Gravel Calculator
How Much Gravel, Sand, or Topsoil Do You Need?
Bulk materials — gravel, crushed stone, sand, topsoil, mulch — are ordered by the cubic yard or ton. Getting the estimate right saves an extra delivery trip and avoids the awkward situation of running out mid-project. This calculator handles the volume and weight conversion in one step.
How to Use This Calculator
Enter your area's length and width in feet, the depth in inches, and select your material. Each material has a different density — the calculator uses these to convert volume to weight automatically. Hit Calculate to see cubic yards, cubic feet, tons, and pounds needed.
How the Calculation Works
Real-World Example
Using the defaults — 20 ft × 10 ft area, 3 inches deep, standard gravel:
- Volume: 20 × 10 × (3÷12) ÷ 27 = 1.85 cubic yards
- Cubic feet: 50 cu ft
- Weight (gravel at 1.4 t/cy): 2.59 tons (~5,185 lbs)
- Area covered: 200 sq ft
Add 10% for settling and uneven spreading: order approximately 2.05 cubic yards / 2.85 tons. Most bulk delivery minimums start at 2 tons, so this project is right at the threshold for delivery service.
Material Depths by Application
- Driveways (gravel): 4–6 inches — base layer plus 2-inch surface layer; total 6 inches for new construction
- Walkways and paths: 2–3 inches of decorative gravel over a compacted base
- Drainage areas / French drains: 6–12 inches of clean crushed stone
- Garden beds (topsoil): 6–8 inches for new beds; 2–4 inches to refresh existing beds
- Mulch: 2–3 inches — enough to suppress weeds; more than 4 inches can suffocate roots
- Decorative rock: 2–4 inches for full coverage
- Playground safety surface: 9–12 inches of loose fill for adequate fall protection
Material Densities
- Gravel (pea gravel, river rock): ~1.4 tons/cu yd (2,800 lbs/cu yd)
- Crushed stone (limestone, granite): ~1.35 tons/cu yd (2,700 lbs/cu yd)
- Sand: ~1.1 tons/cu yd (2,200 lbs/cu yd)
- Topsoil: ~0.8 tons/cu yd (1,600 lbs/cu yd)
- Mulch (wood chips): ~0.25 tons/cu yd (500 lbs/cu yd)
Densities vary with moisture content — wet sand and topsoil weigh significantly more than dry. If your material will be delivered wet, add 10–15% to the weight estimate for hauling purposes.
Frequently Asked Questions
Should I order by the ton or the cubic yard?
Most suppliers quote gravel and crushed stone by the ton; topsoil and mulch are often quoted by the cubic yard. The calculator gives you both so you can match whatever your supplier uses. When in doubt, ask your supplier whether they price by weight (ton) or volume (cubic yard) — and confirm their density assumption so you can verify the conversion.

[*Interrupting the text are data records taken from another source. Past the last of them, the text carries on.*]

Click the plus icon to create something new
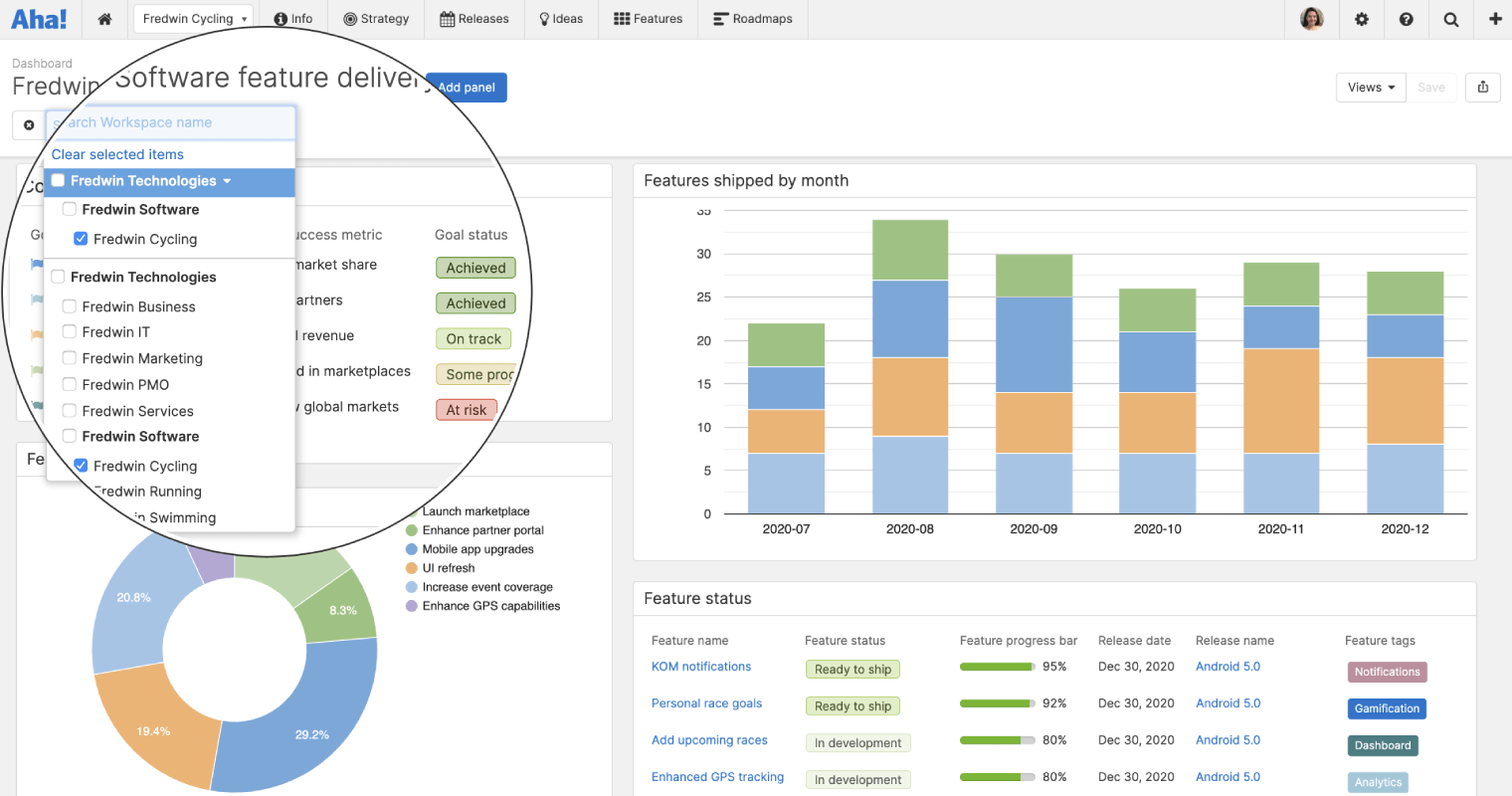The width and height of the screenshot is (1512, 796). pyautogui.click(x=1495, y=19)
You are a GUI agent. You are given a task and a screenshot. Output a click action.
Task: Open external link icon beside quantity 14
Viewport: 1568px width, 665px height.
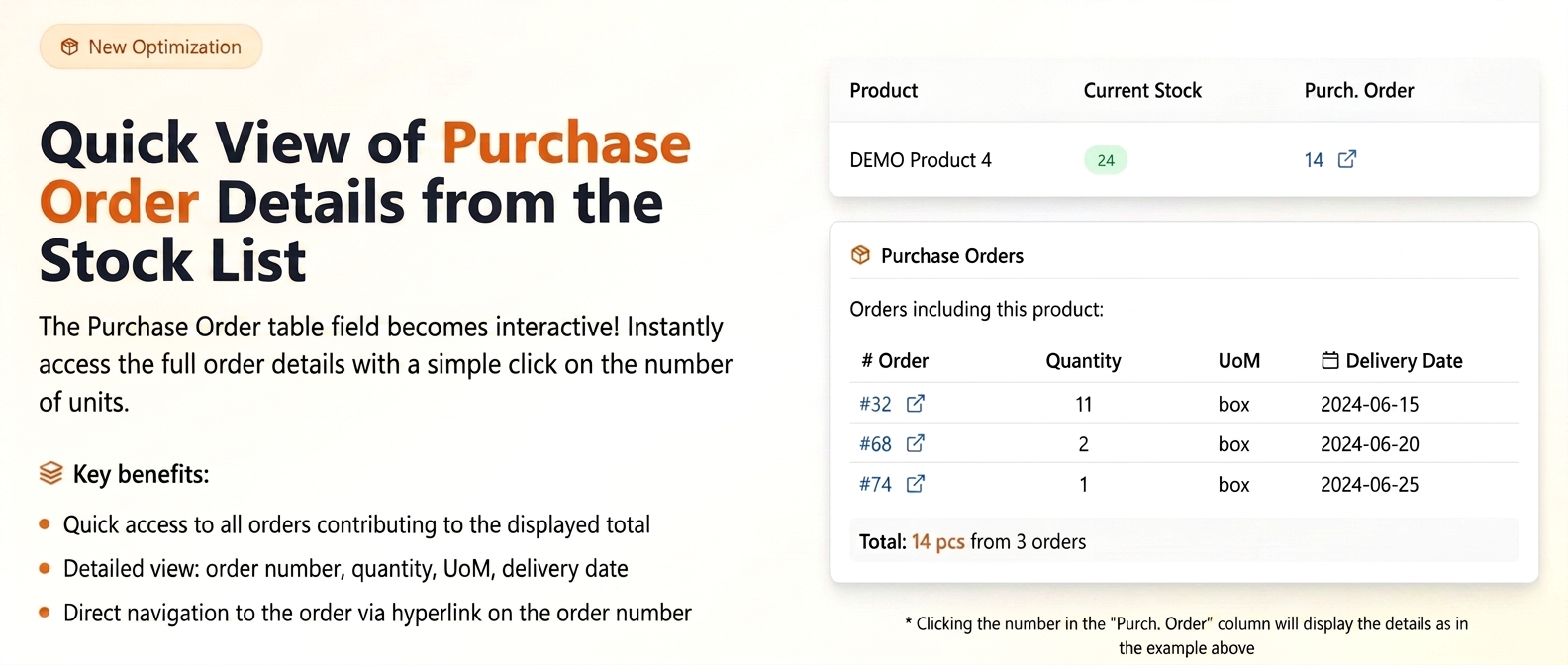(1347, 159)
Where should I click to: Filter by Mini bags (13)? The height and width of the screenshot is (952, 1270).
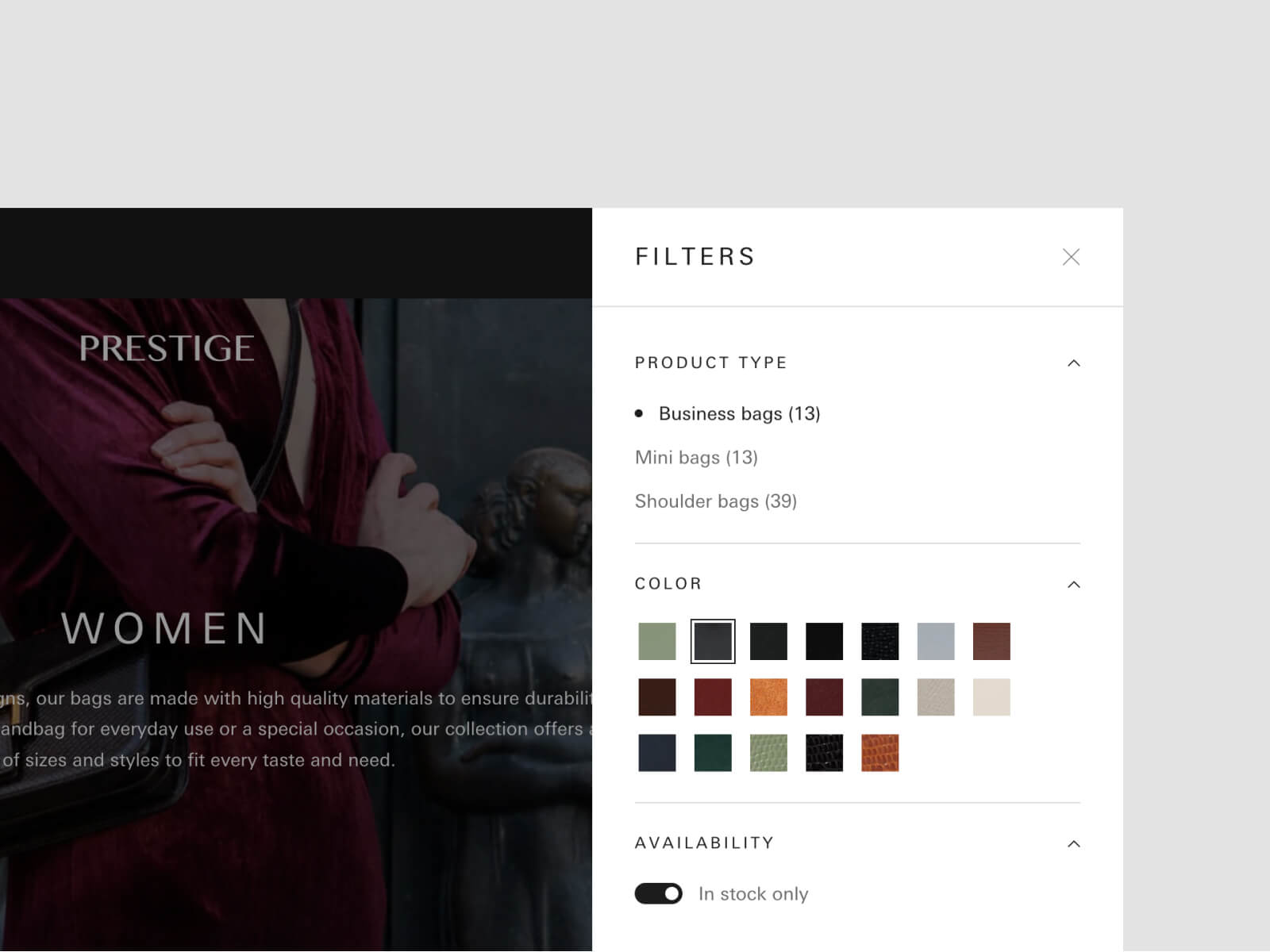696,458
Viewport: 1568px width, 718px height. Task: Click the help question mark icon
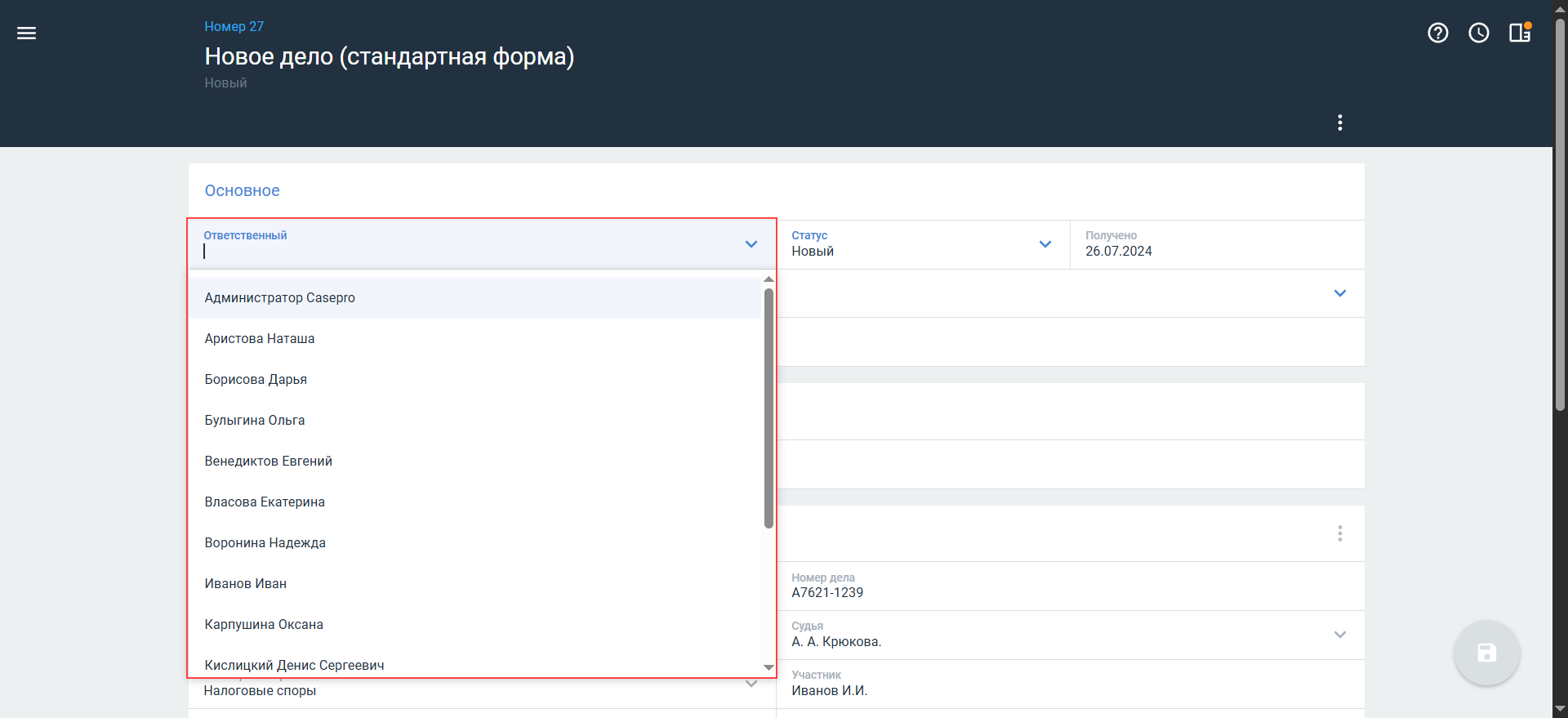coord(1438,33)
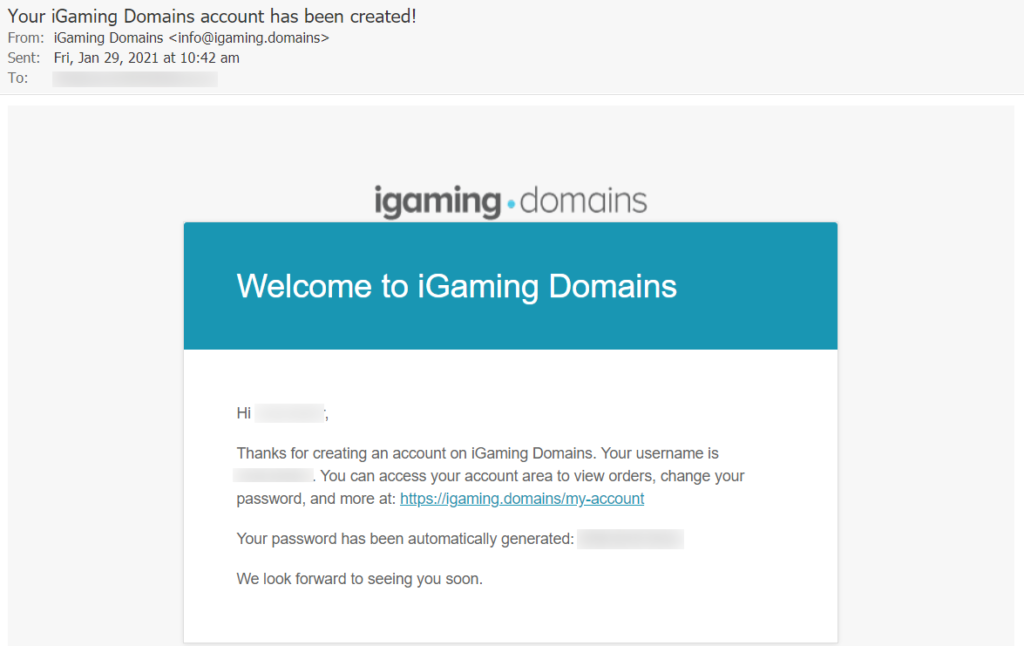Click the Hi greeting text
1024x646 pixels.
[244, 413]

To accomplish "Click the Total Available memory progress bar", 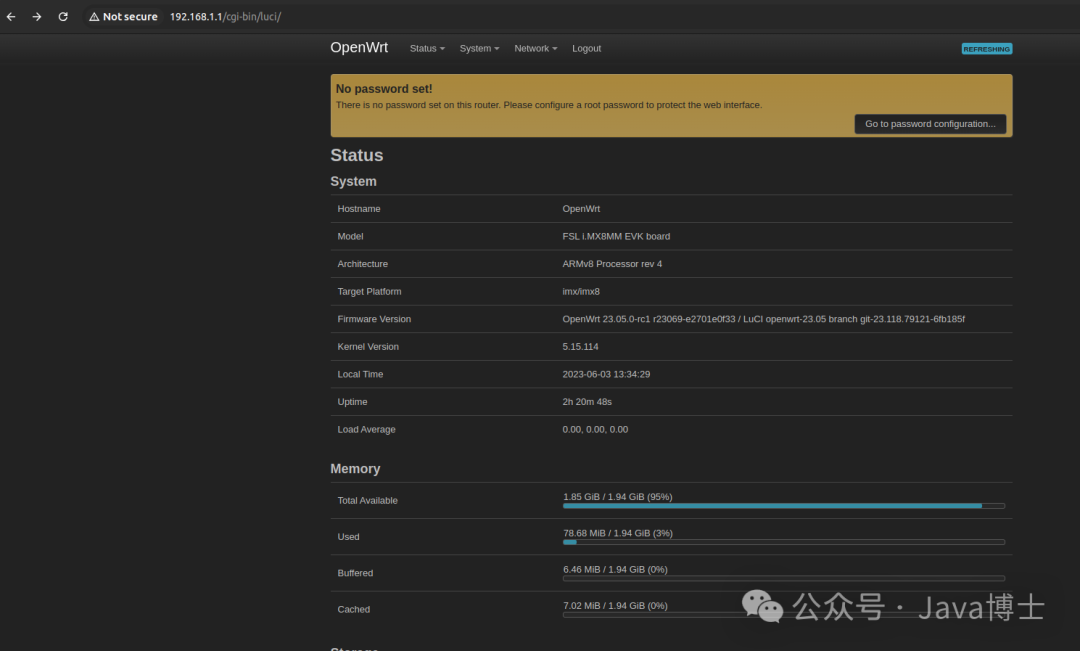I will click(x=783, y=506).
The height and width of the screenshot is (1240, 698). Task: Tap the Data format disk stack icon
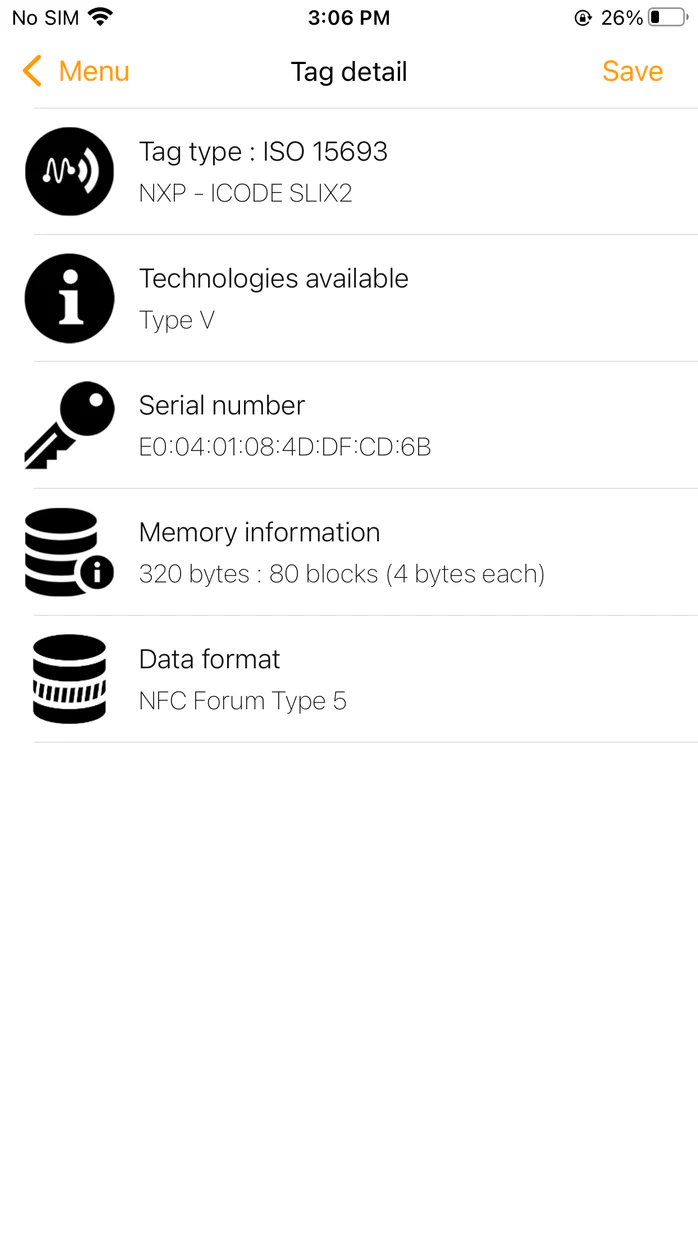[69, 679]
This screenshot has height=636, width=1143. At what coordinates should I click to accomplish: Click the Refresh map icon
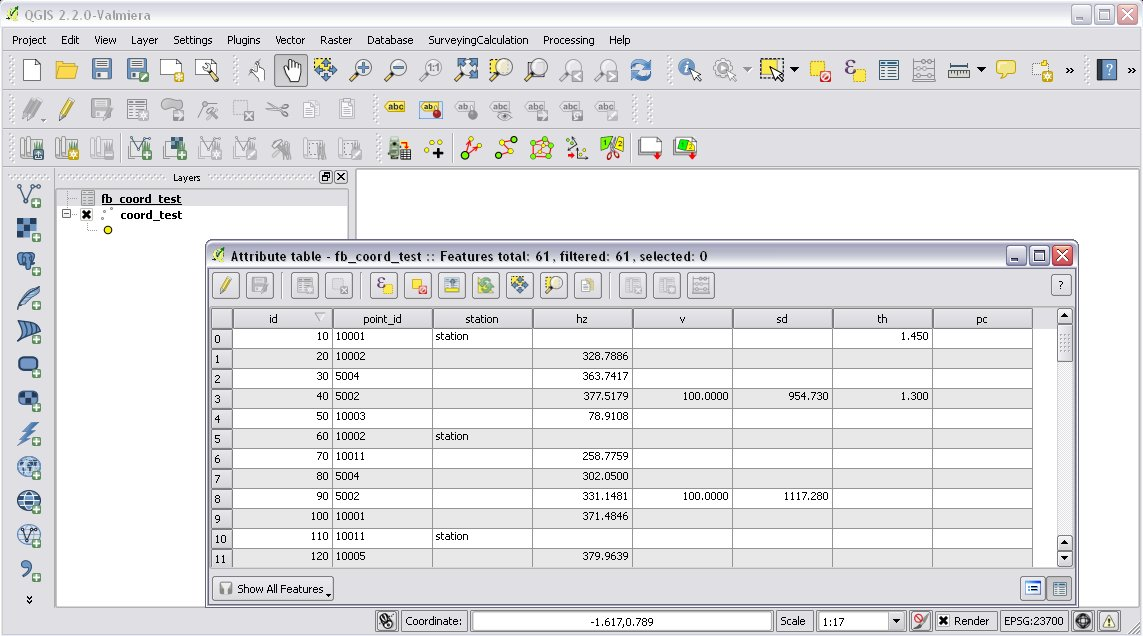pos(641,69)
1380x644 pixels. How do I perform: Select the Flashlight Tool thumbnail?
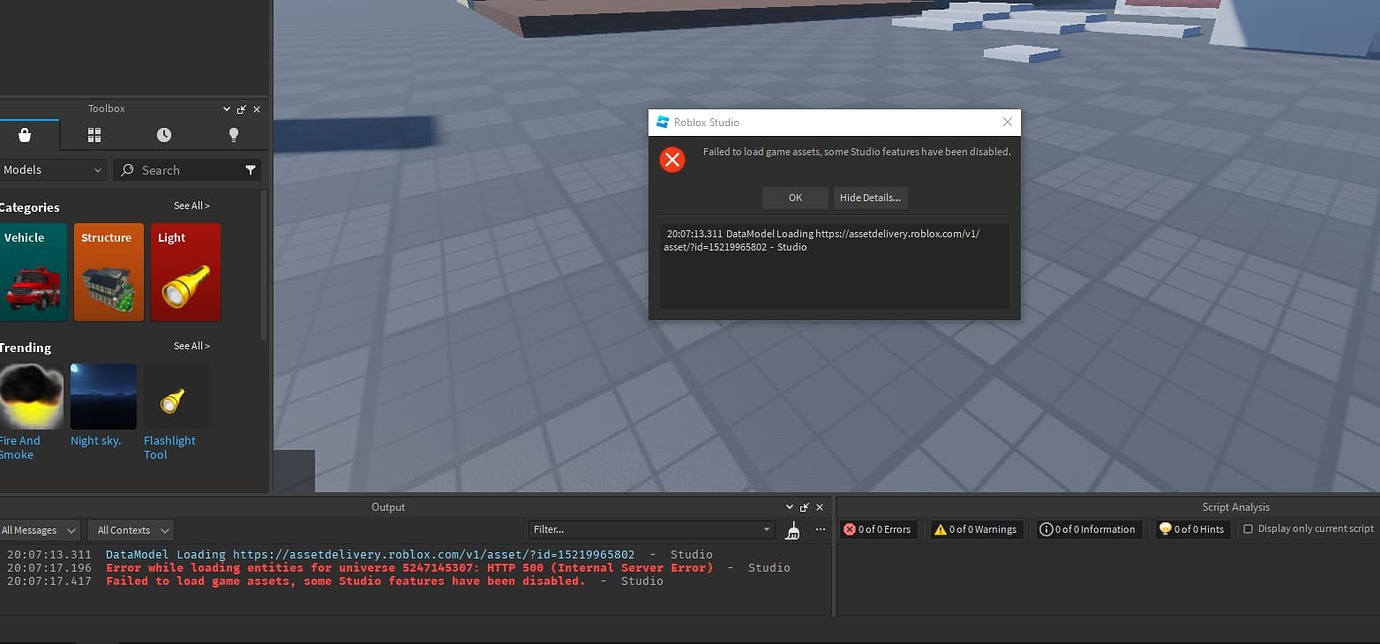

Do I need a base layer under decorative gravel?
For driveways and paths, yes — a compacted gravel base (crusher run or road base, 4–6 inches) provides stability and drainage before the decorative surface layer. Without a base, decorative gravel shifts under vehicle weight and foot traffic. For garden beds and decorative landscaping, a weed barrier fabric under the gravel significantly reduces maintenance.
How much does a cubic yard of gravel cover?
At 2 inches deep: 162 sq ft. At 3 inches deep: 108 sq ft. At 4 inches deep: 81 sq ft. At 6 inches deep: 54 sq ft. A quick mental formula: coverage (sq ft) = 324 ÷ depth (inches). This assumes 1 cubic yard = 27 cubic feet and depth converted to feet.
What's the difference between gravel and crushed stone?
Gravel is naturally rounded by water erosion — pea gravel, river rock, and pebbles fall in this category. It's comfortable underfoot but doesn't compact well, making it better for decorative use than driveways. Crushed stone is mechanically broken and has angular edges — it locks together under compaction, making it better for driveways, bases, and structural applications. Crushed limestone and granite are the most common types.
How deep should I go for a new gravel driveway?
A properly built gravel driveway has two layers: a 4-inch compacted base layer of crusher run (angular crushed stone that locks together) and a 2-inch surface layer of pea gravel or decorative crushed stone. Total: 6 inches. For heavy vehicles or areas with poor drainage, increase the base to 6 inches for a total depth of 8 inches. Skipping the base layer leads to ruts and washouts quickly.